### [WORK TO COMPLETE]
All lines from the one including "Viewport: 1308px width, 485px height." to the bottom of the entries below should be repeated exactly, both ends kept.

### [DATA EXTRACT]
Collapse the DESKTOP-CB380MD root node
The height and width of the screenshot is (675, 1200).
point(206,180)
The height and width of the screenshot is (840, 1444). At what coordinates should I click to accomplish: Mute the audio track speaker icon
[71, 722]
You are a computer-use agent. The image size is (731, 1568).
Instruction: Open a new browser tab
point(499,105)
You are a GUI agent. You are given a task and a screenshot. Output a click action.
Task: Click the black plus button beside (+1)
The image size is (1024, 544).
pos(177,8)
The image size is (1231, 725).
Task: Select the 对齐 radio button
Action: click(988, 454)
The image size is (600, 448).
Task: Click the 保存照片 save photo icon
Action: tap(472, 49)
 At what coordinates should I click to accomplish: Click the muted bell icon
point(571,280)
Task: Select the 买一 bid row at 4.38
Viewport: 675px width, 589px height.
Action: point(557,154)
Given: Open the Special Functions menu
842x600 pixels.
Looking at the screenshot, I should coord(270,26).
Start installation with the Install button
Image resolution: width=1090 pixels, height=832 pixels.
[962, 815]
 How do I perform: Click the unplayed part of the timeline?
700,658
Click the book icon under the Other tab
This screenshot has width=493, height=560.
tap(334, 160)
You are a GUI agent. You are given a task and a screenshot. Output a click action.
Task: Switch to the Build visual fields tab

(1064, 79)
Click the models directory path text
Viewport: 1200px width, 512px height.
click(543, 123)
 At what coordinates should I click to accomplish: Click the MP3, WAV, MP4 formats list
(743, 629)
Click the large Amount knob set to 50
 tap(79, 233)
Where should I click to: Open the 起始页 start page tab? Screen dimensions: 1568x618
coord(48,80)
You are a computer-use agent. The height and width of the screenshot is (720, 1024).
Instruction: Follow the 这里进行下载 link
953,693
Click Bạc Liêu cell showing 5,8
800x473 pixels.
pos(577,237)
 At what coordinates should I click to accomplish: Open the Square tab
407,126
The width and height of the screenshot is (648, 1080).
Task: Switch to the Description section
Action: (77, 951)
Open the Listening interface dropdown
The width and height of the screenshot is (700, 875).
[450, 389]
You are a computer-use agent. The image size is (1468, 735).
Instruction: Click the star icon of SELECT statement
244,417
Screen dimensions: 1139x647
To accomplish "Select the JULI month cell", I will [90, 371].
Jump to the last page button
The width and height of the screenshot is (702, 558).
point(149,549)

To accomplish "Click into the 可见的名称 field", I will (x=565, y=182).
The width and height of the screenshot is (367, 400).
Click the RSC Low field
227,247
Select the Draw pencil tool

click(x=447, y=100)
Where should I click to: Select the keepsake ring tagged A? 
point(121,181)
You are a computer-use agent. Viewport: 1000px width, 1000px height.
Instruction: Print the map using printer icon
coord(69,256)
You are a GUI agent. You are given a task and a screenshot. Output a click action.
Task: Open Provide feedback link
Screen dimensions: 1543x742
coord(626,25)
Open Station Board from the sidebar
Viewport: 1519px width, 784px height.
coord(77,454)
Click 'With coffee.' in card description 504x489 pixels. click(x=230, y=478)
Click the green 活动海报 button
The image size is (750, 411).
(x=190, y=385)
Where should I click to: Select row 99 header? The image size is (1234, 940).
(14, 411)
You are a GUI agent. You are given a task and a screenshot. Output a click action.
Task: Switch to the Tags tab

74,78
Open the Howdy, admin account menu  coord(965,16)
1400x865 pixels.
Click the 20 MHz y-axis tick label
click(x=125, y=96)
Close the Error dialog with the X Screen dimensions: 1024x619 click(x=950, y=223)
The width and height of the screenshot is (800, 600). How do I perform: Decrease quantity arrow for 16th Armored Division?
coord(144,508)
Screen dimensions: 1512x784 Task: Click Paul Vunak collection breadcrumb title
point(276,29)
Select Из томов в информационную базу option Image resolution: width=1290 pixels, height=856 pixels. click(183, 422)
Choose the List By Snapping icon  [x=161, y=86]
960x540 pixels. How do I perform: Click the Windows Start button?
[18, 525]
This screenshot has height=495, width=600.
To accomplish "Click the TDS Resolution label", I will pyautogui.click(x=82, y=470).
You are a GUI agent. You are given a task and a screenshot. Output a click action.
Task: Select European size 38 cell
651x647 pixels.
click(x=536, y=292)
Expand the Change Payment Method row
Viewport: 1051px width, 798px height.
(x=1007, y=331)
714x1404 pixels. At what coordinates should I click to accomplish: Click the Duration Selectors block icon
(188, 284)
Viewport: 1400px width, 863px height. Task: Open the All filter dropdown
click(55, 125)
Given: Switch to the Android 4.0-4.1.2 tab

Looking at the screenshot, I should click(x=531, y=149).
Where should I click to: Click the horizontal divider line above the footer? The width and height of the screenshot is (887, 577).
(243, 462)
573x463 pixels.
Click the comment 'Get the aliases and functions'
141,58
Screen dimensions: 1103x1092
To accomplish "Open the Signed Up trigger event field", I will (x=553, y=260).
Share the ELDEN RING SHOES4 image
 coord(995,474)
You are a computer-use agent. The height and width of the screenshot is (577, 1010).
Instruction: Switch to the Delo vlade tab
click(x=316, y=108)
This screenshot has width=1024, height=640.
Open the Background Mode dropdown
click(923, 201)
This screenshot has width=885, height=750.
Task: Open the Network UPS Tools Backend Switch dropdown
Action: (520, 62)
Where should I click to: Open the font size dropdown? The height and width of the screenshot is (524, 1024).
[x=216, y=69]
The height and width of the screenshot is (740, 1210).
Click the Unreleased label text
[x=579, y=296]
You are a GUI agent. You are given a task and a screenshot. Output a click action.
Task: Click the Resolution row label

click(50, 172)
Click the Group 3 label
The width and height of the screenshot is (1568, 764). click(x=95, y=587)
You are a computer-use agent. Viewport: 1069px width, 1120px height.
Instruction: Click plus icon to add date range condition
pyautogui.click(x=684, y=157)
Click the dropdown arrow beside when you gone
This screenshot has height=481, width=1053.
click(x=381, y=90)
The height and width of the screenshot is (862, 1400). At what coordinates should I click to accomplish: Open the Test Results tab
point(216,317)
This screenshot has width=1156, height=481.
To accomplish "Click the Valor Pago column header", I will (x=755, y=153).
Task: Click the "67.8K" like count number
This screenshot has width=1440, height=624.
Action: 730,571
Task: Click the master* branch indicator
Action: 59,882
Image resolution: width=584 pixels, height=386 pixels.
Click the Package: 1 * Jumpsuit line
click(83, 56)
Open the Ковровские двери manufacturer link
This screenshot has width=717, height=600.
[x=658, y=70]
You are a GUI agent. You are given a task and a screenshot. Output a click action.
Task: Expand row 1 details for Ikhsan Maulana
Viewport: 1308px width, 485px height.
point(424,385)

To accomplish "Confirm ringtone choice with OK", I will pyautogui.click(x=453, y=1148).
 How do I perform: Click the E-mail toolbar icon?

### [SOLUTION FOR THIS EXERCISE]
Viewport: 1308px width, 485px height.
point(424,385)

To accomplish "Confirm ringtone choice with OK", I will pyautogui.click(x=453, y=1148).
 How do I perform: Click the E-mail toolbar icon?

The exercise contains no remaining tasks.